Very few artists on the continent have established themselves so supremely as producers of comic stories. He brought his characters to life – on lifeless, inanimate, white paper.

Such was their impact that, as one followed the epic battles of Akokhan and Tonkazan, one would easily imagine it was a movie.

Frank came to Kenya at the start of the 1980s and quickly established himself in the print media, joining hands with the daddy of Kenyan cartoons, Terry Hirst, contributing to the premier illustrated humour magazine, Joe.

He later inherited Terry’s perch at the Daily Nation as editorial cartoonist while spreading his comic series to the then amazingly bold magazine known as Men Only.

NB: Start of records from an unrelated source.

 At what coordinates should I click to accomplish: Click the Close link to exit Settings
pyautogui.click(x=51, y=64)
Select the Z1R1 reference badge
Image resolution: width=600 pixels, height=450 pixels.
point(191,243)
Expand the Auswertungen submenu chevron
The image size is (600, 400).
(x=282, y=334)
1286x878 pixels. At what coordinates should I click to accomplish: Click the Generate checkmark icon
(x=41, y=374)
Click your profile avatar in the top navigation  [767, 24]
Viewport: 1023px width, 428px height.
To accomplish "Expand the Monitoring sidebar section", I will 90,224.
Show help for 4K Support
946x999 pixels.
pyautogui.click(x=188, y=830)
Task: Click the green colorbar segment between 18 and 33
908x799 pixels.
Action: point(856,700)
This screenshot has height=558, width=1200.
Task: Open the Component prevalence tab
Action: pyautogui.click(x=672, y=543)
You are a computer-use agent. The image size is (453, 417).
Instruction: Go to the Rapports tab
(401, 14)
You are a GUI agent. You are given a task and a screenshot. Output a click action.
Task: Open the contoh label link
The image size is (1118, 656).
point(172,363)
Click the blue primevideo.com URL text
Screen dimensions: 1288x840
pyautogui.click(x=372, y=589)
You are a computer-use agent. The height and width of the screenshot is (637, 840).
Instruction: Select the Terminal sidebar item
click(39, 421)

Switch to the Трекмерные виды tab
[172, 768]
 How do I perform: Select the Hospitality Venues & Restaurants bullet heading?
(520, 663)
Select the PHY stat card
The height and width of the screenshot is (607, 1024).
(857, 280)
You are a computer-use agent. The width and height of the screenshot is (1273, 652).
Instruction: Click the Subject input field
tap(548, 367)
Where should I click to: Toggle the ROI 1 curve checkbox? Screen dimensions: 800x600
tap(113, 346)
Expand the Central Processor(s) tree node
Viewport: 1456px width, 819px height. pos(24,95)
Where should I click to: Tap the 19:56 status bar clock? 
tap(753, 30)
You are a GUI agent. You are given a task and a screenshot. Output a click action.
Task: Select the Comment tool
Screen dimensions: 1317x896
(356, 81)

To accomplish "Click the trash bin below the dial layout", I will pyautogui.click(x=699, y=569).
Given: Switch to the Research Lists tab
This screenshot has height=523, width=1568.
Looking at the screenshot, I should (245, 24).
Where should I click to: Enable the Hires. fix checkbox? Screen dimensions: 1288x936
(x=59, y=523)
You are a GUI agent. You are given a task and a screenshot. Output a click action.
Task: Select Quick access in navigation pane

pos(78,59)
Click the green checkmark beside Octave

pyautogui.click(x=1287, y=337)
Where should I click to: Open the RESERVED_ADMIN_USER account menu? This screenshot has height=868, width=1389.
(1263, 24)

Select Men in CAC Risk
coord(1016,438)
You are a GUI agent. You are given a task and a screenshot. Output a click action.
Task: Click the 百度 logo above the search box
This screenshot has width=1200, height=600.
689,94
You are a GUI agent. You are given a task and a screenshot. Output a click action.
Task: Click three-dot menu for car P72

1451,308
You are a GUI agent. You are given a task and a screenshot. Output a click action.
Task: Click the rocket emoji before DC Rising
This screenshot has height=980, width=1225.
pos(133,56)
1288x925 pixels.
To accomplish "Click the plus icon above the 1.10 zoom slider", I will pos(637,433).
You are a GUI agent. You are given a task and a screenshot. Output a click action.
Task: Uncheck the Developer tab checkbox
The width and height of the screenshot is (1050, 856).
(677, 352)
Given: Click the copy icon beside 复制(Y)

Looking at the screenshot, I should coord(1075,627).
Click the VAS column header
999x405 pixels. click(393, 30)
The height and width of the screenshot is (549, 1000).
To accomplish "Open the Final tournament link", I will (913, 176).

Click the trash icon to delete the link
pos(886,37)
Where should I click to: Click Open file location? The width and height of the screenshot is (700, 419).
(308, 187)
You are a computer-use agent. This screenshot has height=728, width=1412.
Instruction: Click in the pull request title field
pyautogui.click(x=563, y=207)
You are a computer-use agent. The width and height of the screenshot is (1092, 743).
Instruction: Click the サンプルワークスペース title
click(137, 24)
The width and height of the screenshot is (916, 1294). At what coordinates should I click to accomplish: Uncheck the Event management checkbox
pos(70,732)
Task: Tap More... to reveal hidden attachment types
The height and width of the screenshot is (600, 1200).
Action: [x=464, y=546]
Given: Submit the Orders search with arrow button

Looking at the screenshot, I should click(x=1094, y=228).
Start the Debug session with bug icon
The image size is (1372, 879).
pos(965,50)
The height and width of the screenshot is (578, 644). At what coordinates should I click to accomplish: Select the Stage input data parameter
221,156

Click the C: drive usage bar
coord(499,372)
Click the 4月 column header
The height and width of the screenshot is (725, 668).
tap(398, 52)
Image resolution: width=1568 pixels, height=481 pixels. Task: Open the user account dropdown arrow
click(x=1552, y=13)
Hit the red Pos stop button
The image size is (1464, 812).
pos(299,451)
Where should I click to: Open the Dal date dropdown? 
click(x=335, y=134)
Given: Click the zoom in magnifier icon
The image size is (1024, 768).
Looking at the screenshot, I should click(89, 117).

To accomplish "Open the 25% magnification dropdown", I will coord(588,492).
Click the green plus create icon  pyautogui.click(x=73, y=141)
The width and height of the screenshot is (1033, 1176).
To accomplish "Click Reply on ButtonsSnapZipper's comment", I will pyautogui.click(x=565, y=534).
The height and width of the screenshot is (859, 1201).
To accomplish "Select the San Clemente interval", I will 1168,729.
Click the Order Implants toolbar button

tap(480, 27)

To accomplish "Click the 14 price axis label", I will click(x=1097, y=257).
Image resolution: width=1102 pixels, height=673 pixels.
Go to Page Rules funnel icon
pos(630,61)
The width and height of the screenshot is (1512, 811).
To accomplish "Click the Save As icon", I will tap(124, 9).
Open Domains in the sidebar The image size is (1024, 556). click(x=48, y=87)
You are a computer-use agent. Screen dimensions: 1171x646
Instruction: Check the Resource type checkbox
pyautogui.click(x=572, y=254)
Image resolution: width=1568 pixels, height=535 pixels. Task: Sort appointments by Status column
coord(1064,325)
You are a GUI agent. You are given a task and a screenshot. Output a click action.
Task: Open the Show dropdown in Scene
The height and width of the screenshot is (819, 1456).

This is where I met Frank in 1984.

I had followed his work from 1981 and, as a young, struggling cartoonist, was so thrilled to meet him. He was doing a new comic story, he Male Syndrome, a satirical look at men, while I produced some illustrations and a comic strip for Men Only, both of us under the watchful eye of its unorthodox editor “Mambo Gichuki” Brian Tetley.

We struck a firm bond immediately that was to last until Saturday April 21, at about 9.30pm on Jogoo Road.

Frank was a remarkable soul – quick, intelligent, witty, a debater with a firm grasp on world affairs, both culturally and politically. I loved the nights we’d engage over a bottle of lager; we fought, laughed, hugged and dreamt of a better Africa.

Over the years, we tried our hand at several publications. We produced the short-lived African Illustrated in 1997 along with Gado (of the Daily Nation) and Kham (The Standard), and several Nairobi cartoonists, illustrators, photographers and writers of the time.

The monthly saw only three issues before folding up in a hostile publishing environment.

Not quitters, our next bold publication was Penknife Weekly (it was actually a bi-weekly!) in 2002 which, for a year, survived the high mortality rate of magazines before falling victim to uncooperative advertisers and political ill-will.

But Frank pushed his comics for publication and has several titles locally and abroad. He lived comics, dreamt comics.

His well known series Akokhan has run in The Standard and Daily Nation and was currently being published by The Star. The story – the unending rivalry of Akokhan and his nemesis Tonkazan, has a special audience; I know so many people who’d go sick whenever the series took a break.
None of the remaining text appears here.